Full Report
Ransomware gang members increasingly use a new malware called Skitnet ("Bossnet") to perform stealthy post-exploitation activities on breached networks. [...]
Analysis Summary
# Tool/Technique: Skitnet
## Overview
Skitnet is a post-exploitation malware increasingly utilized by ransomware gangs. It serves as an off-the-shelf, cost-effective tool providing various remote control and system reconnaissance capabilities to attackers after initial network access has been achieved.
## Technical Details
- Type: Malware family (Post-exploitation tool)
- Platform: Primarily assumed to target Windows environments based on command execution methods (PowerShell, DLL hijacking targeting Windows executables).
- Capabilities: Persistence establishment, system reconnaissance (security software enumeration), remote access (via AnyDesk and RUT-Serv), screen capturing, and remote command execution.
- First Seen: Not specified in the provided text.
## MITRE ATT&CK Mapping
* **TA0001 - Initial Access** (Implied entry point before post-exploitation)
* **T1547 - Boot or Logon Autostart Execution**
* **T1547.001 - Registry Run Keys / Startup Folder** (Via creating a shortcut in the Startup folder)

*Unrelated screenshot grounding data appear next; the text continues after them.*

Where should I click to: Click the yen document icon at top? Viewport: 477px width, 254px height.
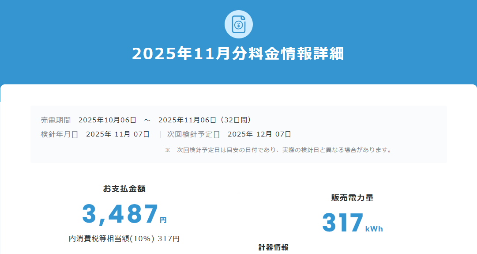[238, 24]
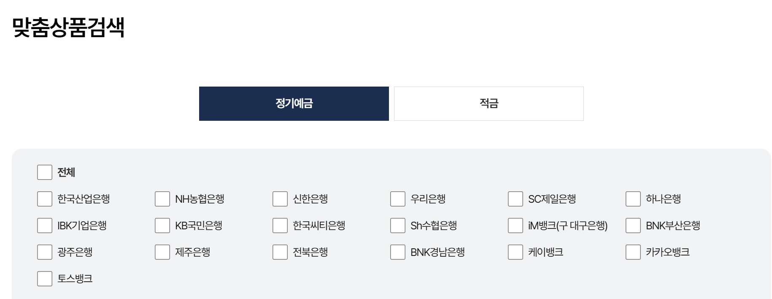Check the KB국민은행 checkbox
Screen dimensions: 772x299
162,226
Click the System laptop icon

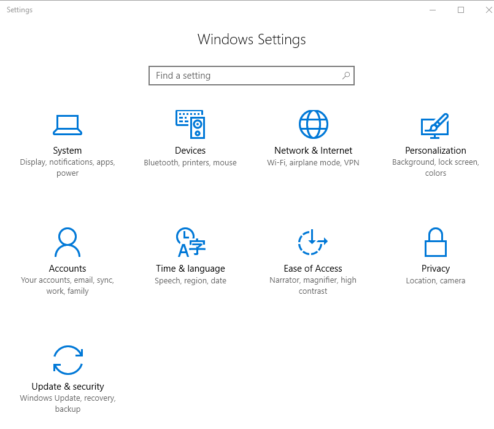68,125
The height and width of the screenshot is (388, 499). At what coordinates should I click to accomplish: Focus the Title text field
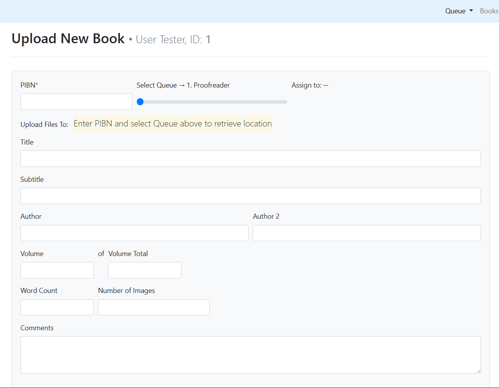[250, 159]
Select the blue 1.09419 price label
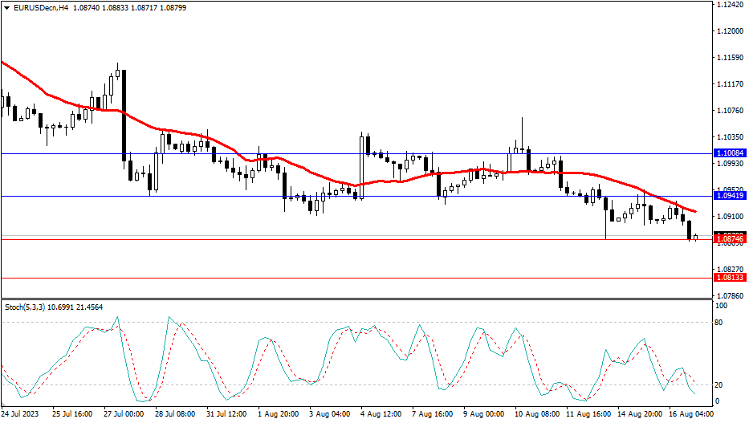Screen dimensions: 749x423 (729, 196)
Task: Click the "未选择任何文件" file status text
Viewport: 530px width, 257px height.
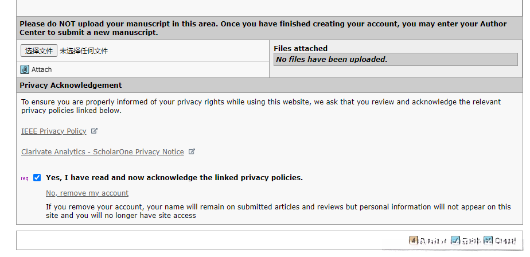Action: click(84, 51)
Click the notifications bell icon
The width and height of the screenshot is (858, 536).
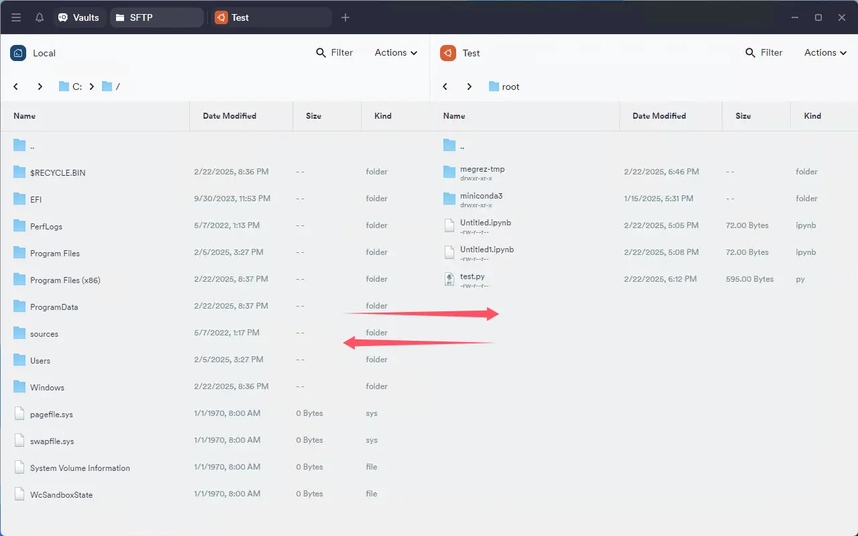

* **TA0003 - Persistence**
* **T1547 - Boot or Logon Autostart Execution**
* **T1547.001 - Registry Run Keys / Startup Folder** (Via DLL Hijack persistence)
* **TA0005 - Defense Evasion**
* **T1218 - Signed Binary Proxy Execution**
* **T1218.011 - Rundll32** (Implied via DLL Hijack execution)
* **TA0009 - Collection**
* **T1113 - Screen Capture**
* **TA0011 - Command and Control**
* **T1071 - Application Layer Protocol** (Via C2 communication using HTTP/S implied by API polling '?m')
* **TA0007 - Discovery**
* **T1087 - Account Discovery** (Implied by post-exploitation functionality)
* **T1069 - Permission Groups Discovery** (Implied by post-exploitation functionality)
* **T1518 - Software Discovery**
* **T1518.001 - Installed Software** (Via WMI query for AntiVirusProduct)
## Functionality
### Core Capabilities
* **Persistence:** Establishes persistence by creating a shortcut to `%ISP.exe` (a legitimate Asus executable) in the Startup folder, which is configured to trigger execution via a DLL hijack. This persistence mechanism leads to the execution of a PowerShell script (`pas.ps1`).
* **Remote Command Execution:** Features a `Shell` command that initiates a PowerShell command loop. It sends an acknowledgement ("Shell started..") and then polls the C2 server every 5 seconds for new commands, executing them using `Invoke-Expression`.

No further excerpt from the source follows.